Copy out the entire listing below exactly, but without its pictures.

Content starts

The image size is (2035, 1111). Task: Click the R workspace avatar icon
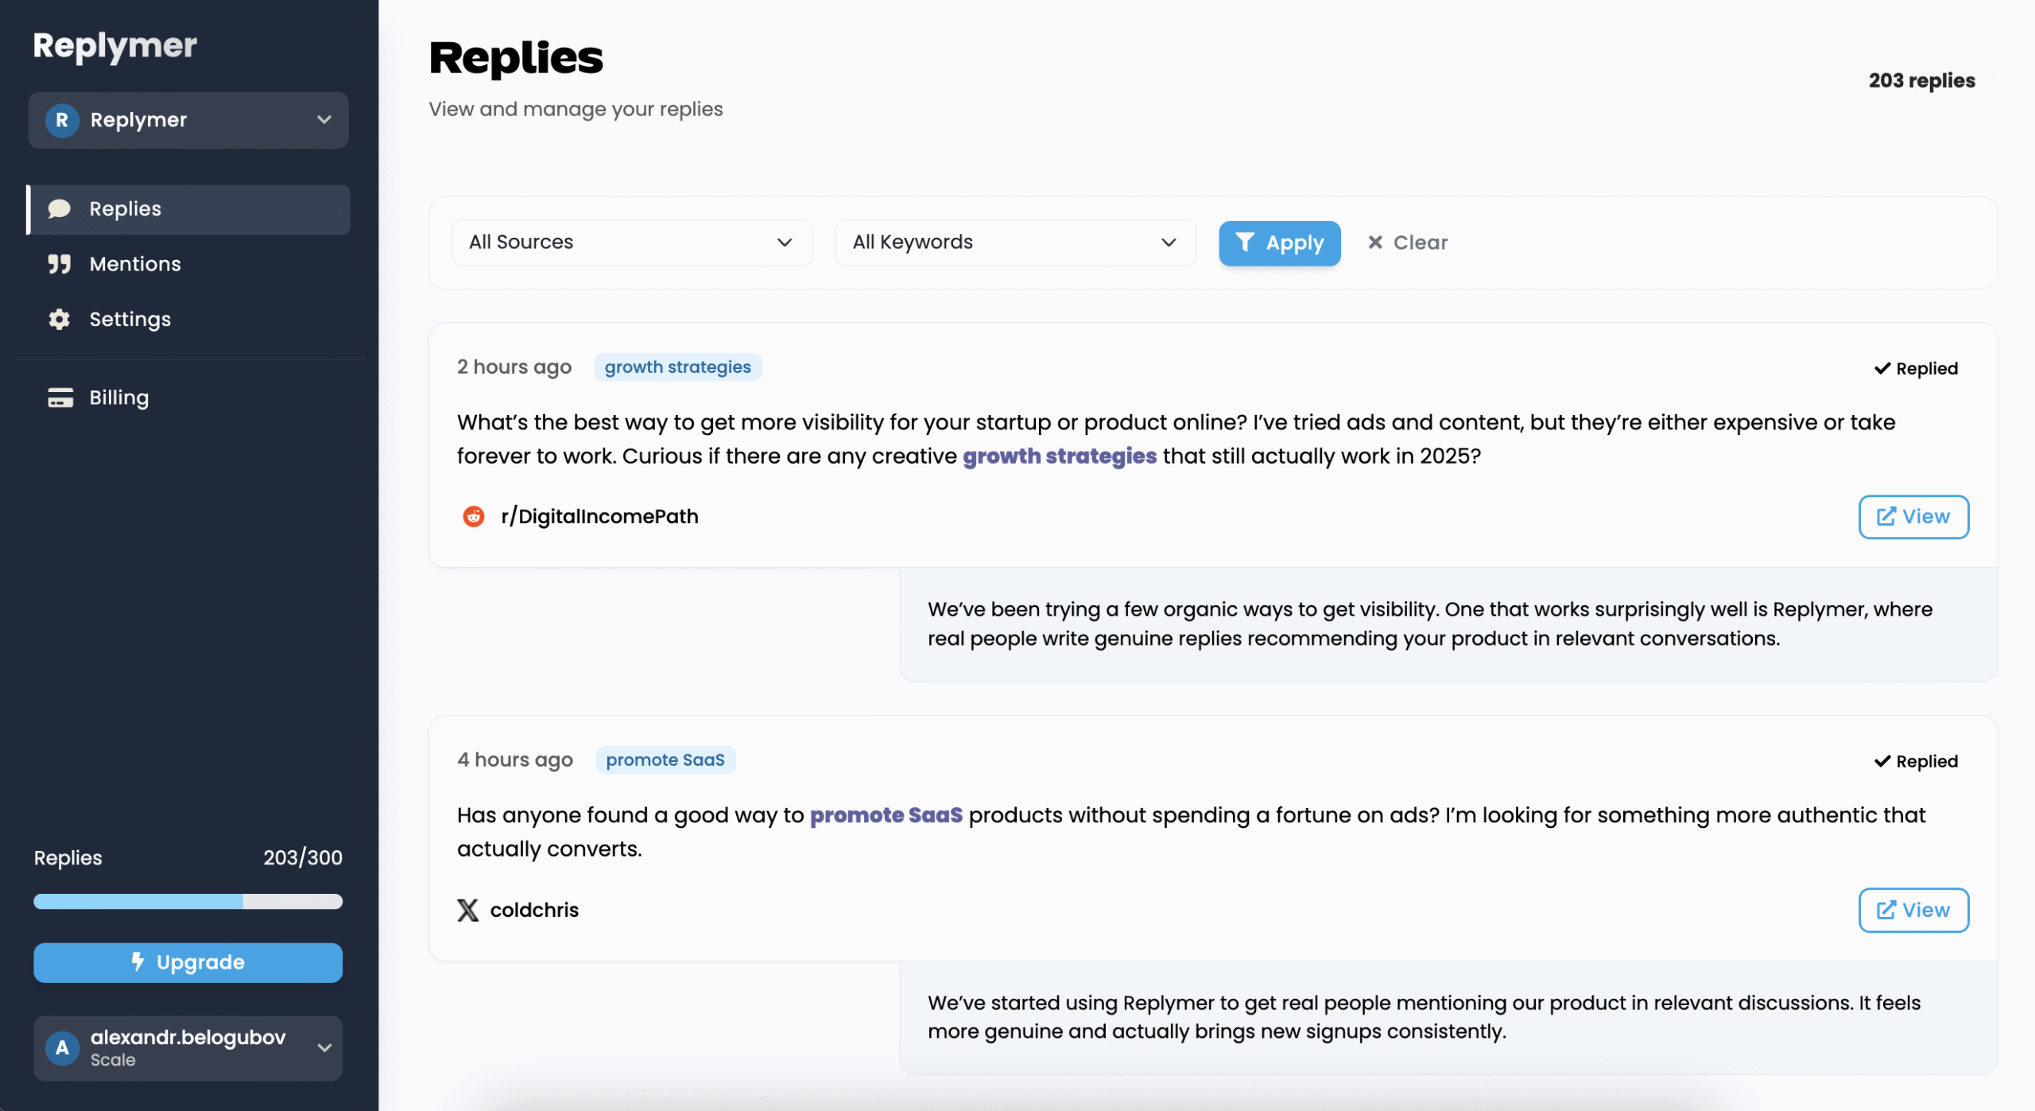[x=62, y=120]
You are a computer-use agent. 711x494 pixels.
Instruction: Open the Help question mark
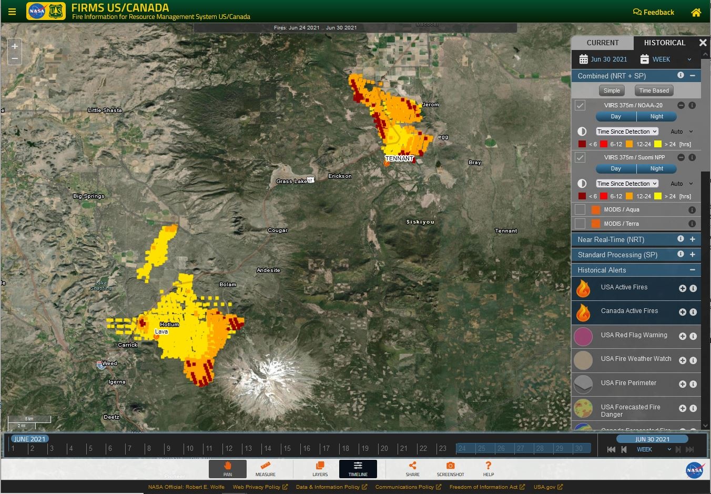[x=489, y=469]
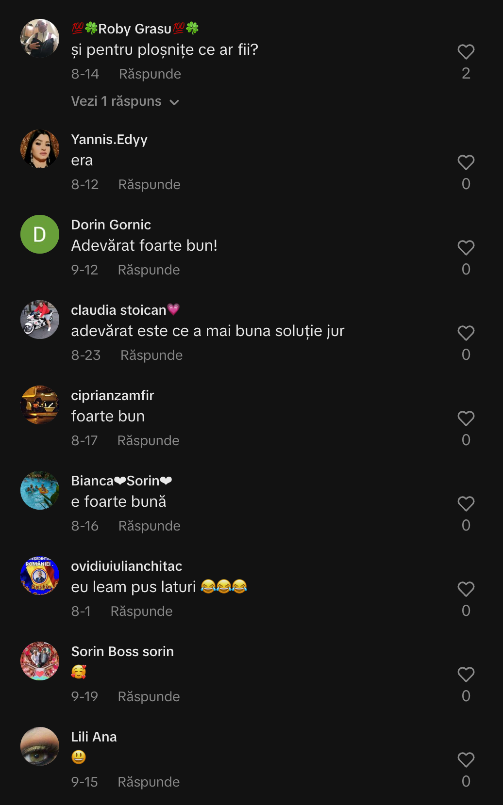This screenshot has width=503, height=805.
Task: Tap heart icon on Yannis.Edyy's comment
Action: pos(466,162)
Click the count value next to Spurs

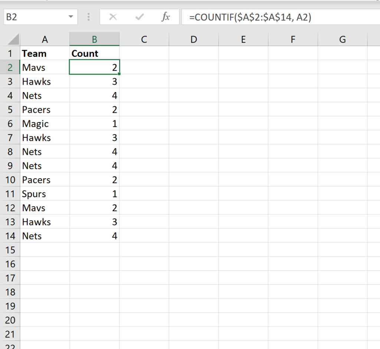[x=94, y=194]
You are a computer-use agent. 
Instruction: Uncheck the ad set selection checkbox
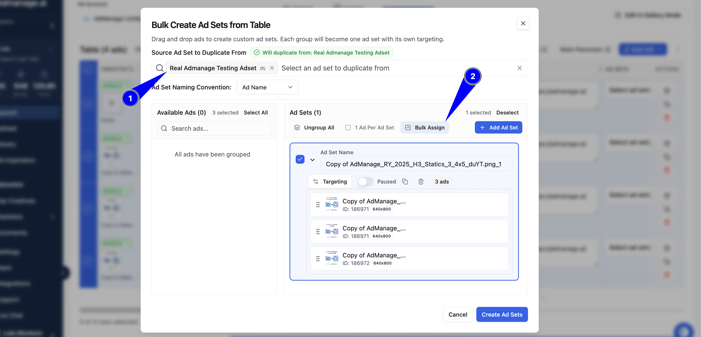[x=300, y=159]
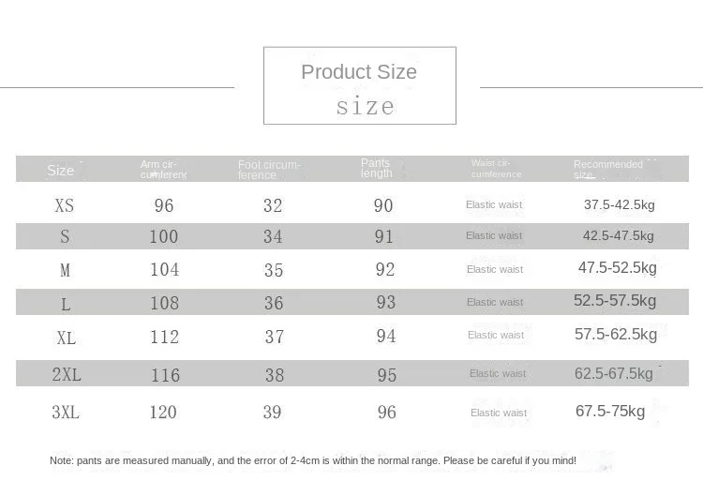The height and width of the screenshot is (496, 703).
Task: Click the 37.5-42.5kg recommended weight cell
Action: tap(620, 205)
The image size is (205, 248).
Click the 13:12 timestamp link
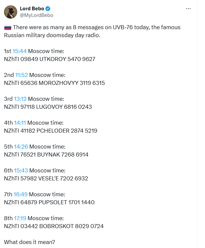(x=20, y=99)
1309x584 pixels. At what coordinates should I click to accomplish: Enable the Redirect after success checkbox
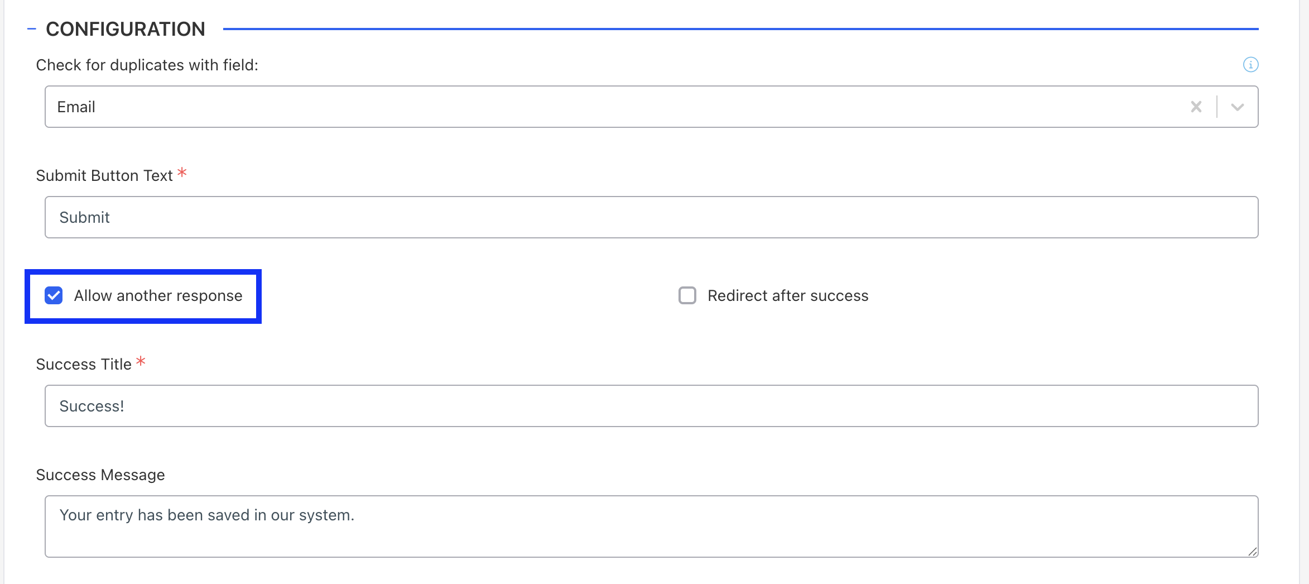click(687, 295)
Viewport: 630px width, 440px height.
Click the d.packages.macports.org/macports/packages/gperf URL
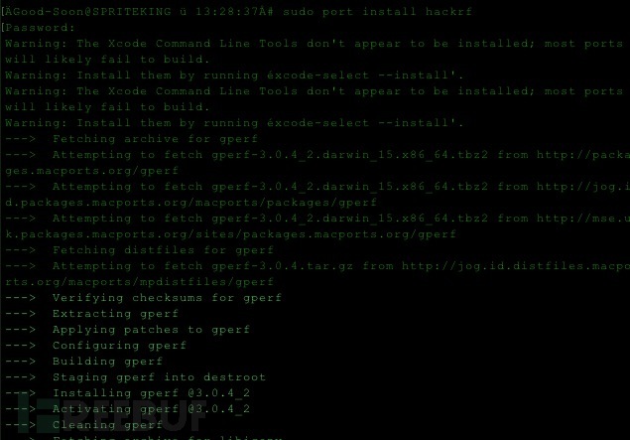(x=190, y=203)
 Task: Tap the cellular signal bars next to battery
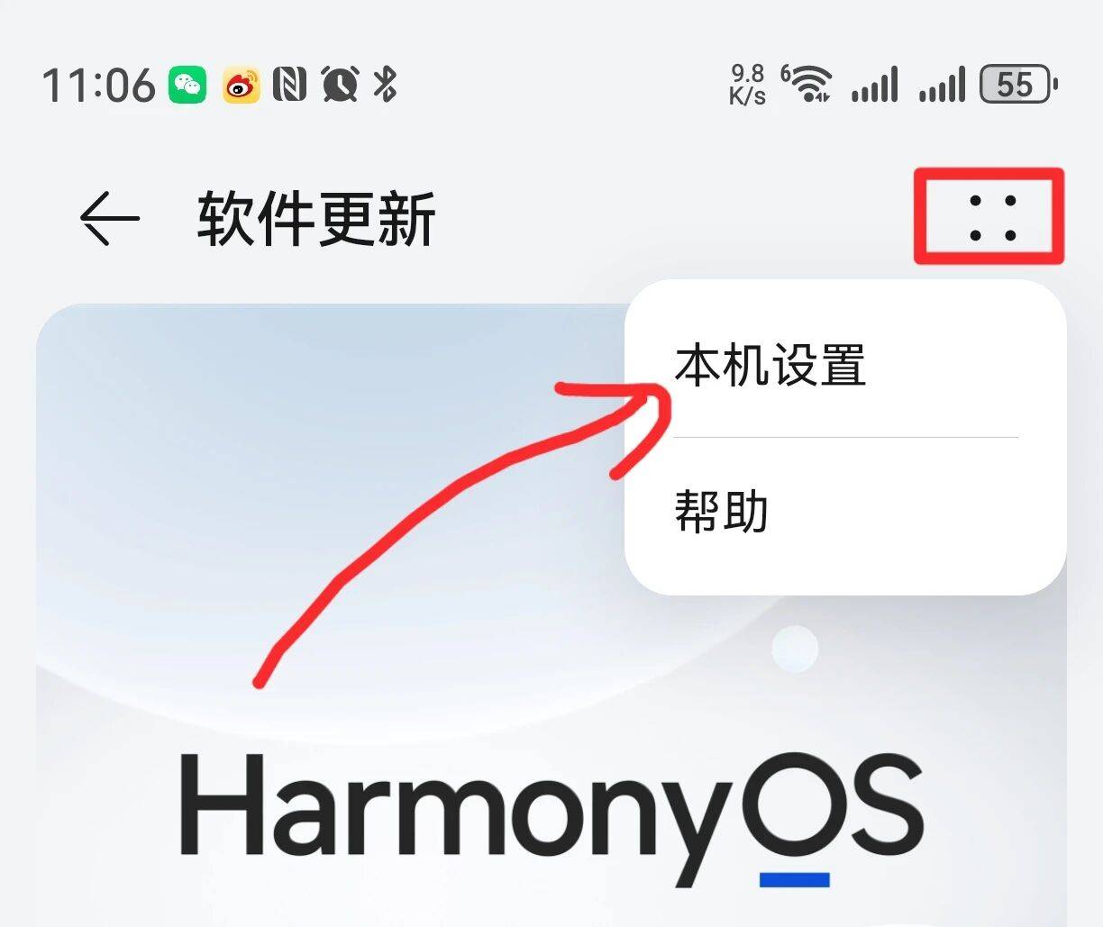click(x=942, y=84)
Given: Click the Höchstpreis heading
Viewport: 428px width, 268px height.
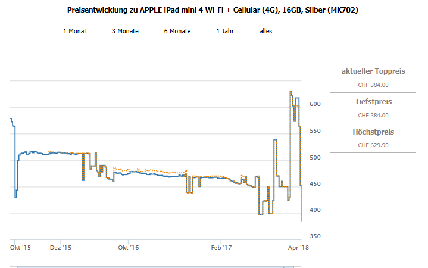Looking at the screenshot, I should click(373, 132).
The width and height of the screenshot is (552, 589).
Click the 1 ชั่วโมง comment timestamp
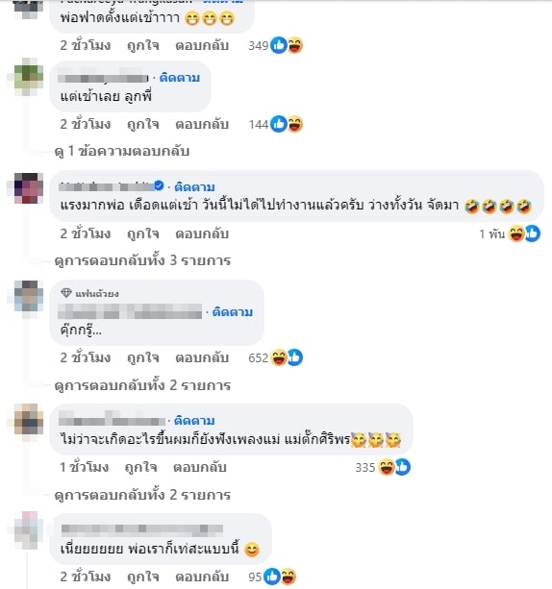[85, 467]
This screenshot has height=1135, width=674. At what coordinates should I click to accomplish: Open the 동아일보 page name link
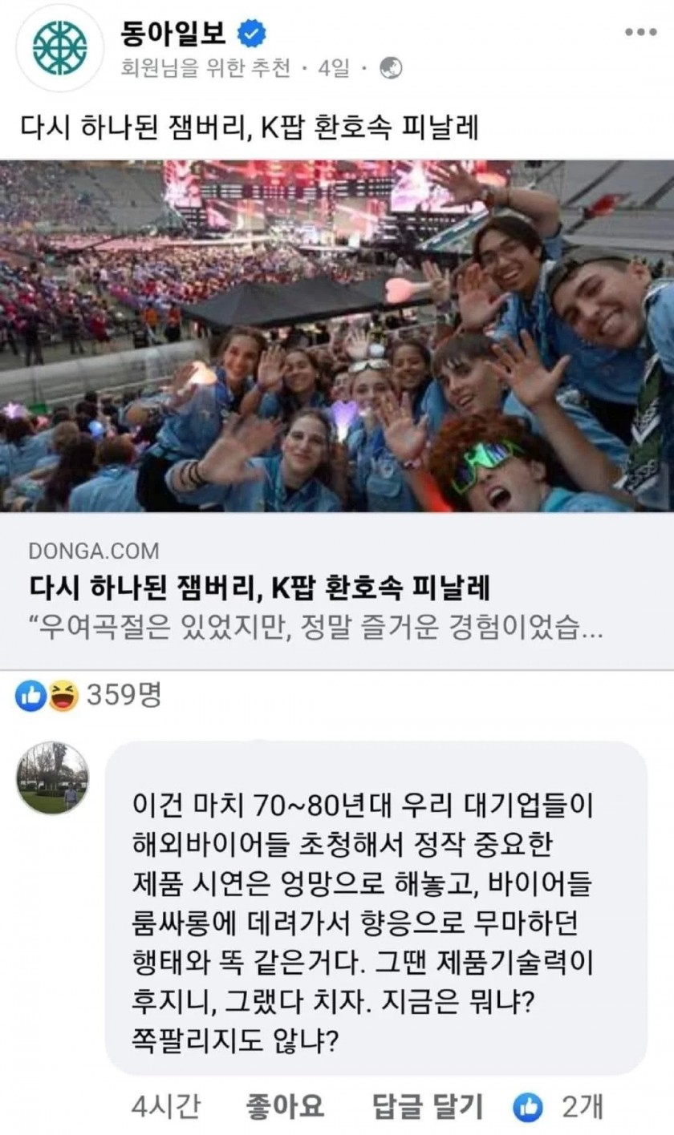coord(177,33)
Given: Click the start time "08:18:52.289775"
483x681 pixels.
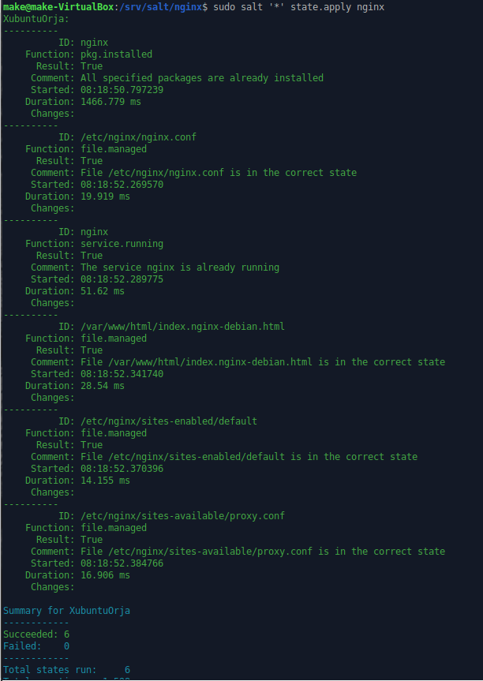Looking at the screenshot, I should [x=122, y=279].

Content ends

- [RESPONSE]:
The image size is (2035, 1111). Task: Click the R workspace avatar icon
[x=62, y=120]
You are a computer-use agent. 711x494 pixels.
Instruction: Open the Help question mark
[x=489, y=469]
This screenshot has width=503, height=805.
Task: Tap heart icon on Yannis.Edyy's comment
Action: pos(466,162)
Click the count value next to Spurs

[x=94, y=194]
You are a computer-use agent. 
Instruction: Uncheck the ad set selection checkbox
[x=300, y=159]
The height and width of the screenshot is (496, 703).
Task: Click the 37.5-42.5kg recommended weight cell
Action: tap(620, 205)
The image size is (205, 248).
Click the 13:12 timestamp link
(x=20, y=99)
1309x584 pixels. At what coordinates should I click to accomplish: Enable the Redirect after success checkbox
click(687, 295)
Viewport: 630px width, 440px height.
Click the d.packages.macports.org/macports/packages/gperf URL
(x=190, y=203)
 Task: Tap the cellular signal bars next to battery
click(x=942, y=84)
Given: Click the Höchstpreis heading
Viewport: 428px width, 268px height.
Looking at the screenshot, I should click(373, 132).
The width and height of the screenshot is (552, 589).
Click the 1 ชั่วโมง comment timestamp
[85, 467]
This screenshot has height=1135, width=674. At what coordinates should I click to accomplish: Open the 동아일보 page name link
coord(177,33)
Given: Click the start time "08:18:52.289775"
483x681 pixels.
Looking at the screenshot, I should [x=122, y=279].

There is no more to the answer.